Azzie probierte die verschiedensten ihm zur Verfügung stehenden Zaubersprüche aus, um den Prinzen mit Mut zu erfüllen, aber irgend etwas Hartnäckiges in dem Jüngling schien sowohl gegen Ermahnungen als auch gegen Zaubersprüche immun zu sein.
Wenn sie nicht gerade kämpften oder Sport trieben, zog sich der Märchenprinz in ein Erkertürmchen am äußersten Ende von Azzies Anwesen zurück. Trotz seines vielversprechenden männlichen Aussehens spielte er liebend gern mit Puppen, die er ankleidete und an einer kostbar gedeckten Tafel Tee trinken ließ. Azzie dachte daran, ihm die Puppen wegzunehmen, aber Frike riet ihm davon ab.
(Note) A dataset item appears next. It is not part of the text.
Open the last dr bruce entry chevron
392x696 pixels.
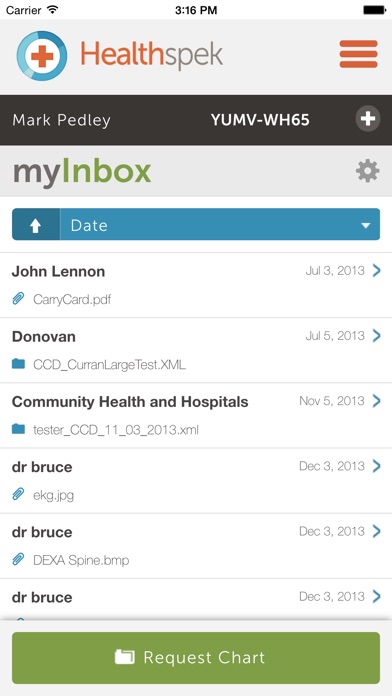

»Junge Männer zerbrechen oftmals daran, wenn man ihnen ihr kindliches Vergnügen verwehrt«, warnte er. »Der Prinz ist jetzt schon unsicher genug, ohne daß Ihr ihm seine Puppen fortnehmt.«
Azzie sah sich gezwungen, dem zuzustimmen. Ihm war klar, daß hier etwas geschehen mußte. Vorher aber brauchte er unbedingt ein Zauberschwert.
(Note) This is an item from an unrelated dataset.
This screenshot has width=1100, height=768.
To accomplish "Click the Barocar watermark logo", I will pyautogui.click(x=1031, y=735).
Die Abteilung für Ausrüstung und Zubehör hatte vor scheinbar einer Ewigkeit versprochen, eins zu besorgen, die richtige Waffe bisher aber nicht auftreiben können. Natürlich verfügte sie über eine Menge Schwerter mit gewissen positiven Eigenschaften, aber keins davon besaß ausreichende Zauberkräfte, um jeden Wächter durchbohren, einen Drachenpanzer durchdringen und den Weg tief ins Herz des Feindes finden zu können. Alle bekannten Zauberschwerter befanden sich bereits im Besitz anderer Helden, da Azzies Inszenierung nicht die einzige war, die zur Zeit stattfand. Er wies in diesem Zusammenhang auf die besondere Bedeutung seines Falls hin, dessen Ausgang über nicht weniger als das Schicksal des Bösen während der nächsten tausend Jahre entscheiden würde.
»Na klar«, lautete die Antwort aus der Abteilung, »das sagen sie alle. ›Schrecklich wichtig, äußerster Vorrang, glauben Sie mir‹, das haben wir alles schon tausendmal gehört.«
»Aber in diesem Fall ist es wirklich die Wahrheit!«
Der Angestellte der Abteilung lächelte freudlos. »Natürlich ist es die Wahrheit, genau wie bei allen anderen auch.«
Azzie beschloß, die Ausbildung an Frike zu übergeben, vor dem der Märchenprinz etwas weniger Angst zu haben schien. In der Zwischenzeit würde er dem Schloß der Prinzessin Rosenrot einen Besuch abstatten und sich vom Stand der Vorbereitungen überzeugen.